Data entries:
[Start of Attachment]

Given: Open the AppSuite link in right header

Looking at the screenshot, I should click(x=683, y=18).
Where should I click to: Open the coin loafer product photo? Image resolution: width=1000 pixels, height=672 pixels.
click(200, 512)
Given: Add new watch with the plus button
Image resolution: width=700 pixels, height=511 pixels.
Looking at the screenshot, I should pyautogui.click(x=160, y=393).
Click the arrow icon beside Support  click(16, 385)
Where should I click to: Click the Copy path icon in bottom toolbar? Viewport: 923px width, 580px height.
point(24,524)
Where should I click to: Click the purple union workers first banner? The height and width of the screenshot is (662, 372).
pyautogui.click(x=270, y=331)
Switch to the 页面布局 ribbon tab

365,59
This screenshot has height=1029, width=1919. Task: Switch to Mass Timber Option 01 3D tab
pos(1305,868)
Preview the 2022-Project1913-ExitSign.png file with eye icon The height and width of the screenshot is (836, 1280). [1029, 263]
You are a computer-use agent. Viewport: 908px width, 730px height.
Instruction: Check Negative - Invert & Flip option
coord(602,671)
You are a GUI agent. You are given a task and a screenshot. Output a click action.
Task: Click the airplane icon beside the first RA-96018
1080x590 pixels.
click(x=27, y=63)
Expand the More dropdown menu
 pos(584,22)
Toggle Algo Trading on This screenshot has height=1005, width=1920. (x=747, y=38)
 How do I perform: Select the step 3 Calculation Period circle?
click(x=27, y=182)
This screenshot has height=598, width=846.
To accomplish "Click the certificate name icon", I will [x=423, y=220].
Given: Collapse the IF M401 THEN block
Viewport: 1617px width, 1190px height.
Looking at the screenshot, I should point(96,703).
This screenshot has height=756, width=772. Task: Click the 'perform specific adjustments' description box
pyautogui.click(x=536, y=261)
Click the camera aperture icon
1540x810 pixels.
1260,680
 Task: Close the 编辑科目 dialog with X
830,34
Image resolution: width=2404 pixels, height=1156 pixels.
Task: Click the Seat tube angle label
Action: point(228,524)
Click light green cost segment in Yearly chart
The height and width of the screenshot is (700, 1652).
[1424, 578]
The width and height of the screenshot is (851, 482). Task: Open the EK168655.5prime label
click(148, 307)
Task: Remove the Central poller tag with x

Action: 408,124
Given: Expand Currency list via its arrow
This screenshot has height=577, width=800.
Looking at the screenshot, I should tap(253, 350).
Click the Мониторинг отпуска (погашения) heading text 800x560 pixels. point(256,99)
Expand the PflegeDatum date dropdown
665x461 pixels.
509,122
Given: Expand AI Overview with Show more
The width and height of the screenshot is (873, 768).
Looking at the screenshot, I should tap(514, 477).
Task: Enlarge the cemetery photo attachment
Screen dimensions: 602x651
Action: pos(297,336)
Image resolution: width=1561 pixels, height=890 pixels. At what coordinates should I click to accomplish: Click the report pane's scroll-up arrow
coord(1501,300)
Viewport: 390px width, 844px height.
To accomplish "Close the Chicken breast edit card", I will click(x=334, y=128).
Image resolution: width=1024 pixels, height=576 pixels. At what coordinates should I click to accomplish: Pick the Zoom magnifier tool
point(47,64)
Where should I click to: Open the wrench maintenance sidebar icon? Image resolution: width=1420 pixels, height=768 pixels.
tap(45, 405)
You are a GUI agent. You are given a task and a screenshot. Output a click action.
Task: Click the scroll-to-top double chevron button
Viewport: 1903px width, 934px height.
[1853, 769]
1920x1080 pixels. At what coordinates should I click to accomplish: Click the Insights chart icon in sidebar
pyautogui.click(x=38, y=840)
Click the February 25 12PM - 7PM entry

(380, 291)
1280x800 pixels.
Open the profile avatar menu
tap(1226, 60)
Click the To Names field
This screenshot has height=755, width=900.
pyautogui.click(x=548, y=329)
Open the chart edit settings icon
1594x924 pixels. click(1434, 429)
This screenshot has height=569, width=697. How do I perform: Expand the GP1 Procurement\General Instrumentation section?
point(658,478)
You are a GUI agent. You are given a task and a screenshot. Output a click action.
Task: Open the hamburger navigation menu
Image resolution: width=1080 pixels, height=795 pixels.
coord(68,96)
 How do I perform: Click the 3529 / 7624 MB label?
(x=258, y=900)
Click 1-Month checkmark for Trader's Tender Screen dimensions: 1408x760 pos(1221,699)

[End of Attachment]

→ Exercise instructions
Copy all data exactly, start to finish.

→ Your response
Given: Open the AppSuite link in right header

Looking at the screenshot, I should click(x=683, y=18).
Where should I click to: Open the coin loafer product photo? Image resolution: width=1000 pixels, height=672 pixels.
click(200, 512)
Given: Add new watch with the plus button
Image resolution: width=700 pixels, height=511 pixels.
Looking at the screenshot, I should pyautogui.click(x=160, y=393).
Click the arrow icon beside Support  click(16, 385)
Where should I click to: Click the Copy path icon in bottom toolbar? Viewport: 923px width, 580px height.
point(24,524)
Where should I click to: Click the purple union workers first banner? The height and width of the screenshot is (662, 372).
pyautogui.click(x=270, y=331)
Switch to the 页面布局 ribbon tab

365,59
This screenshot has height=1029, width=1919. Task: Switch to Mass Timber Option 01 3D tab
pos(1305,868)
Preview the 2022-Project1913-ExitSign.png file with eye icon The height and width of the screenshot is (836, 1280). [1029, 263]
You are a computer-use agent. Viewport: 908px width, 730px height.
Instruction: Check Negative - Invert & Flip option
coord(602,671)
You are a GUI agent. You are given a task and a screenshot. Output a click action.
Task: Click the airplane icon beside the first RA-96018
1080x590 pixels.
click(x=27, y=63)
Expand the More dropdown menu
 pos(584,22)
Toggle Algo Trading on This screenshot has height=1005, width=1920. (x=747, y=38)
 How do I perform: Select the step 3 Calculation Period circle?
click(x=27, y=182)
This screenshot has height=598, width=846.
To accomplish "Click the certificate name icon", I will [x=423, y=220].
Given: Collapse the IF M401 THEN block
Viewport: 1617px width, 1190px height.
Looking at the screenshot, I should point(96,703).
This screenshot has height=756, width=772. Task: Click the 'perform specific adjustments' description box
pyautogui.click(x=536, y=261)
Click the camera aperture icon
1540x810 pixels.
1260,680
 Task: Close the 编辑科目 dialog with X
830,34
Image resolution: width=2404 pixels, height=1156 pixels.
Task: Click the Seat tube angle label
Action: point(228,524)
Click light green cost segment in Yearly chart
The height and width of the screenshot is (700, 1652).
[1424, 578]
The width and height of the screenshot is (851, 482). Task: Open the EK168655.5prime label
click(148, 307)
Task: Remove the Central poller tag with x

Action: 408,124
Given: Expand Currency list via its arrow
This screenshot has height=577, width=800.
Looking at the screenshot, I should tap(253, 350).
Click the Мониторинг отпуска (погашения) heading text 800x560 pixels. point(256,99)
Expand the PflegeDatum date dropdown
665x461 pixels.
509,122
Given: Expand AI Overview with Show more
The width and height of the screenshot is (873, 768).
Looking at the screenshot, I should tap(514, 477).
Task: Enlarge the cemetery photo attachment
Screen dimensions: 602x651
Action: pos(297,336)
Image resolution: width=1561 pixels, height=890 pixels. At what coordinates should I click to accomplish: Click the report pane's scroll-up arrow
coord(1501,300)
Viewport: 390px width, 844px height.
To accomplish "Close the Chicken breast edit card", I will click(x=334, y=128).
Image resolution: width=1024 pixels, height=576 pixels. At what coordinates should I click to accomplish: Pick the Zoom magnifier tool
point(47,64)
Where should I click to: Open the wrench maintenance sidebar icon? Image resolution: width=1420 pixels, height=768 pixels.
tap(45, 405)
You are a GUI agent. You are given a task and a screenshot. Output a click action.
Task: Click the scroll-to-top double chevron button
Viewport: 1903px width, 934px height.
[1853, 769]
1920x1080 pixels. At what coordinates should I click to accomplish: Click the Insights chart icon in sidebar
pyautogui.click(x=38, y=840)
Click the February 25 12PM - 7PM entry

(380, 291)
1280x800 pixels.
Open the profile avatar menu
tap(1226, 60)
Click the To Names field
This screenshot has height=755, width=900.
pyautogui.click(x=548, y=329)
Open the chart edit settings icon
1594x924 pixels. click(1434, 429)
This screenshot has height=569, width=697. How do I perform: Expand the GP1 Procurement\General Instrumentation section?
point(658,478)
You are a GUI agent. You are given a task and a screenshot. Output a click action.
Task: Open the hamburger navigation menu
Image resolution: width=1080 pixels, height=795 pixels.
coord(68,96)
 How do I perform: Click the 3529 / 7624 MB label?
(x=258, y=900)
Click 1-Month checkmark for Trader's Tender Screen dimensions: 1408x760 pos(1221,699)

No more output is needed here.